My point isn’t the hypocrisy—that’s irrelevant, as I keep saying. It’s that the FBI, and the Department of Justice, is now the clear and present enemy of the American people. This has been obvious for some time, given the FBI’s active role in BlueAnon and a wide range of illegal actions against Trump and his supporters, and now their ongoing efforts to use the Protest to suppress dissent. Many on the Right bridle at this obvious truth, stuck with fond memories of Kevin Costner as Elliott Ness in The Untouchables. Those events were nearly a hundred years ago, and their memories are of the movie anyway. To be sure, there are some (maybe many, but who knows?) in the FBI and the DOJ who are not guilty of crimes against the American people, and who are allies of good. The same dichotomy pervades the military; as shown by the Department of Defense’s recent attacks on Tucker Carlson for pointing out their insane views on sex roles, the rot is very deep, though unlike the FBI the military has not yet been directly weaponized against the enemies of the Left (it is only a matter of time, however). When the future arrives, it’ll be necessary to wholly remove all higher echelons of both the DOJ and the military, and have the rest of their organizations undergo the equivalent of a denazification process—though, as in Kurt Schlichter’s Split novels, maybe self-sorting will be the order of the day. From that process perhaps a core of good can be extracted.

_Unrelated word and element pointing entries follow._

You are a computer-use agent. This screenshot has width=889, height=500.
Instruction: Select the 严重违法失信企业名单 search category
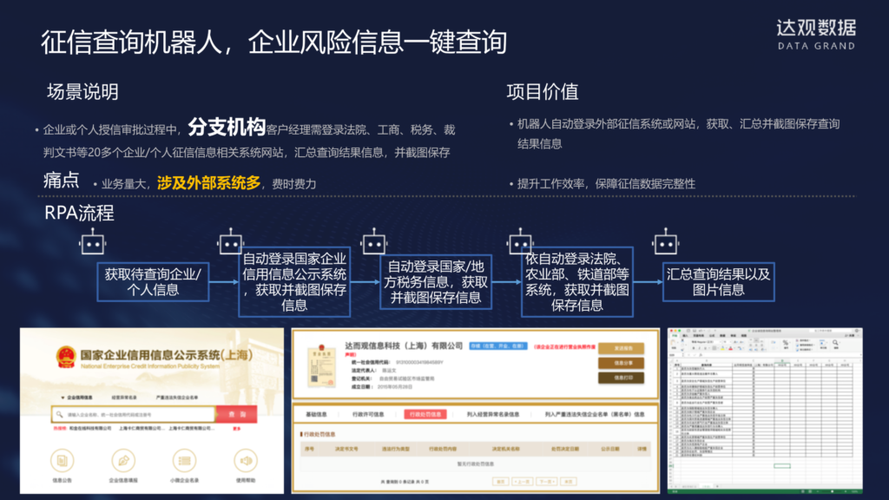177,396

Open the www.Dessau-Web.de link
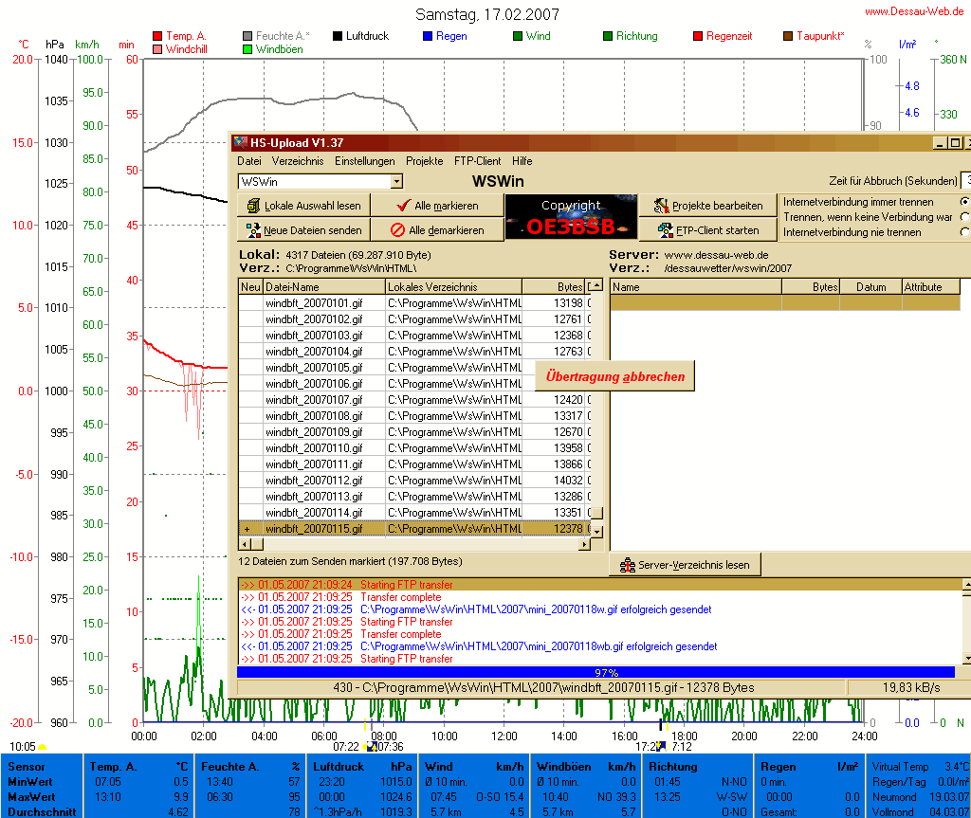pos(916,11)
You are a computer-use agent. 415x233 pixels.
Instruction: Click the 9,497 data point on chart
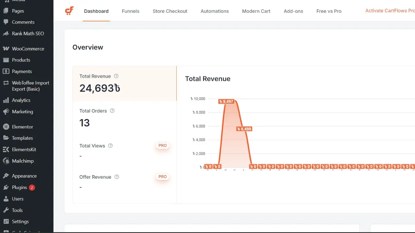pyautogui.click(x=226, y=101)
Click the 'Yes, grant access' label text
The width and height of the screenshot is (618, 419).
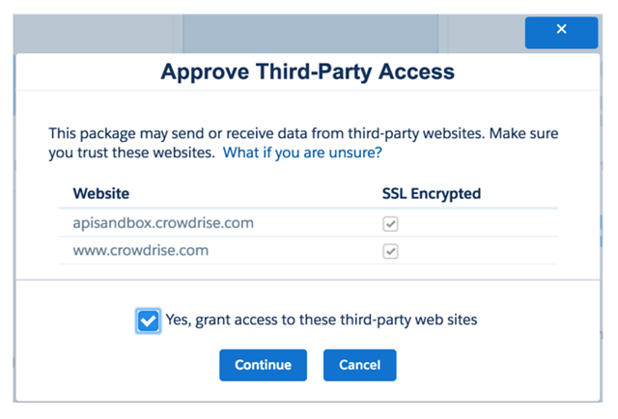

So this is the truth, open for all to see, despite the Left’s efforts. Some who support the ideas behind the Protest nonetheless label it a tactical mistake, pointing to the frenzied state terrorism against the Right that has resulted. This is a logical error, because the newly empowered Left was looking for an excuse to execute a pre-existing plan to terrorize the Right, and if not this, it would have been something else, so the Protest cannot have been a tactical mistake for that reason. (It’s the usual Reichstag Fire approach of modern tyrants, though as someone said on Twitter, “In Weimar America, even our Reichstag Fire is fake and gay,” meaning that the Protest wasn’t even a dramatic crime, but rather treated as one for convenience.) Was the Protest a tactical mistake because it was premature, unpremeditated, and leaderless? Well, it’s too early to tell, as Zhou Enlai apocryphally said when asked whether the French Revolution was a good idea. It doesn’t really matter, does it? We go to war with the hand we are dealt, not the hand we wish we had dealt ourselves. Wherever you go, there you are.

Back to friend and enemy. I think the Protest has made very clear who the enemy is. Who is friend is harder to tell, but figuring that out is part of the process. We can begin by unreservedly praising the Protest, explaining why, and see who is willing to embrace the truth (and waste no time arguing with our enemies about the Protest). Certainly, we’re not going to get anywhere until we learn to celebrate and support events that benefit us, as our enemies celebrated and supported the Floyd Riots. And, more philosophically, as the first of the seven quotes at the bottom of each page of The Worthy House says, quoting Aleksandr Solzhenitsyn, “Live not by lies.” The future will reveal itself, to our benefit if we are ready. Let’s start today.